> _Text provided_
From a young age, Maria Ramirez Loyola has been fascinated by the trait of resiliency.
Her mother escaped an abusive marriage and fled from Mexico to the U.S. with two small children in tow. Ramirez Loyola witnessed first-hand the stress and sleepless nights her mother endured to make ends meet and support her and her younger brother.
“She was poor, uneducated and spoke almost no English, so she didn't know how to take refuge legally,” Ramirez Loyola said. “Unfortunately, this resulted in a stigmatized, unlawful immigration status which made it extremely difficult for her to find a job so she could take care of us.”
Her mother’s ability to successfully adapt and recover from adverse situations served as the catalyst for Ramirez Loyola’s research interests.
“Despite all of the challenges that the universe threw at my mom, she always seemed to bounce back no matter how hard things got,” said the Psychological Sciences Ph.D. student who grew up in Perris. “This is one of the main reasons I'm interested in understanding resiliency processes in the associations between chronic stress and health.”

> _Tasks and exercises_
**A.** Please extract the profile above on Maria Ramirez Loyola and resiliency in full, word for word.
**B.** Find each line in the records below that contains the word "CONFISCATION" and copy it out. Case counts, so match the capitalization exactly.

> _Data excerpts_
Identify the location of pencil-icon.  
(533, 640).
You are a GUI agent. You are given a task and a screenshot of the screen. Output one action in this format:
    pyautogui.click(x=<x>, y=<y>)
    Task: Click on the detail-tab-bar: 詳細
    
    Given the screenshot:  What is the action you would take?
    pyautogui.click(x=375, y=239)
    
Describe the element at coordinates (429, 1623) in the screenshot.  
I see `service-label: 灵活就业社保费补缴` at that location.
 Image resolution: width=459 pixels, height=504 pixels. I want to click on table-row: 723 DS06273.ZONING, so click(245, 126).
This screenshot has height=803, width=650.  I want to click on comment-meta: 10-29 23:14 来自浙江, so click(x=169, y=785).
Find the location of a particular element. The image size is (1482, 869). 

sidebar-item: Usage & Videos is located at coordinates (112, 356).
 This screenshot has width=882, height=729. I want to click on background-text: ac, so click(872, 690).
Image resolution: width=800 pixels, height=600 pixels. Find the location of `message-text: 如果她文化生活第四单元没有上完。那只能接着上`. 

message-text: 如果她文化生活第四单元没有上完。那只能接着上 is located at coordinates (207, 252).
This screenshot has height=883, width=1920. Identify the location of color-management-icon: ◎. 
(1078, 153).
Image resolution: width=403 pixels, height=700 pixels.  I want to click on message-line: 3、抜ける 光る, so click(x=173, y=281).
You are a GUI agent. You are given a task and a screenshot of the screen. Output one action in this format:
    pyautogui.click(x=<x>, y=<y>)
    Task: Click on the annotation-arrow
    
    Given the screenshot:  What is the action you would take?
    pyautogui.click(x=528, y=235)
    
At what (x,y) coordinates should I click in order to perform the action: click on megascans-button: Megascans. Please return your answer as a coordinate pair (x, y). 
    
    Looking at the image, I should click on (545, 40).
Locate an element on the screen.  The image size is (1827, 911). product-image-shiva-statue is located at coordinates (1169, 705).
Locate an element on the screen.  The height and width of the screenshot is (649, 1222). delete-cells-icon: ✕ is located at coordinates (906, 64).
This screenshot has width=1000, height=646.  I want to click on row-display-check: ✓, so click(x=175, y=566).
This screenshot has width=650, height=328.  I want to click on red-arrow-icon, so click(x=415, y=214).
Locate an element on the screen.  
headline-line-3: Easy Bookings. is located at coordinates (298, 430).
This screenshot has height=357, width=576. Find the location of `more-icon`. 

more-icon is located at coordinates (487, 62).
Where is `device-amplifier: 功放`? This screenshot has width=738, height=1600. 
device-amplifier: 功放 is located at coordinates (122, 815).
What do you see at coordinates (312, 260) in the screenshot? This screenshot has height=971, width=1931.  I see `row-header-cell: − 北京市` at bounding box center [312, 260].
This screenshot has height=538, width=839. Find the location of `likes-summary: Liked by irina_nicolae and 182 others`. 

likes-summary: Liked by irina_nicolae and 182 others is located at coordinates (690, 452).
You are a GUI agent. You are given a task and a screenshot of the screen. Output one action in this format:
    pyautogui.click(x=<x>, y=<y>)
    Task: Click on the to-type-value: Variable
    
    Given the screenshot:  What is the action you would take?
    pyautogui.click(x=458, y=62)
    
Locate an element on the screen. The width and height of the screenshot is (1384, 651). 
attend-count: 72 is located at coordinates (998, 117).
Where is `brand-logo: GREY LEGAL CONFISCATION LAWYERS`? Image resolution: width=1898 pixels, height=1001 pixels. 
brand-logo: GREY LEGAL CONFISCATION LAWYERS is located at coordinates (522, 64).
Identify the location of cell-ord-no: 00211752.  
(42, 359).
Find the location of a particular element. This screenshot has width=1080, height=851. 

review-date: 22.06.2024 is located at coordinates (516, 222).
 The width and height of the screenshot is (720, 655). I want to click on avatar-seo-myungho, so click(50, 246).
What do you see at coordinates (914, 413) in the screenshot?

> _Answers to the problems_
**A.**
From a young age, Maria Ramirez Loyola has been fascinated by the trait of resiliency.
Her mother escaped an abusive marriage and fled from Mexico to the U.S. with two small children in tow. Ramirez Loyola witnessed first-hand the stress and sleepless nights her mother endured to make ends meet and support her and her younger brother.
“She was poor, uneducated and spoke almost no English, so she didn't know how to take refuge legally,” Ramirez Loyola said. “Unfortunately, this resulted in a stigmatized, unlawful immigration status which made it extremely difficult for her to find a job so she could take care of us.”
Her mother’s ability to successfully adapt and recover from adverse situations served as the catalyst for Ramirez Loyola’s research interests.
“Despite all of the challenges that the universe threw at my mom, she always seemed to bounce back no matter how hard things got,” said the Psychological Sciences Ph.D. student who grew up in Perris. “This is one of the main reasons I'm interested in understanding resiliency processes in the associations between chronic stress and health.”

**B.**
Where is `brand-logo: GREY LEGAL CONFISCATION LAWYERS`? Image resolution: width=1898 pixels, height=1001 pixels. 
brand-logo: GREY LEGAL CONFISCATION LAWYERS is located at coordinates (522, 64).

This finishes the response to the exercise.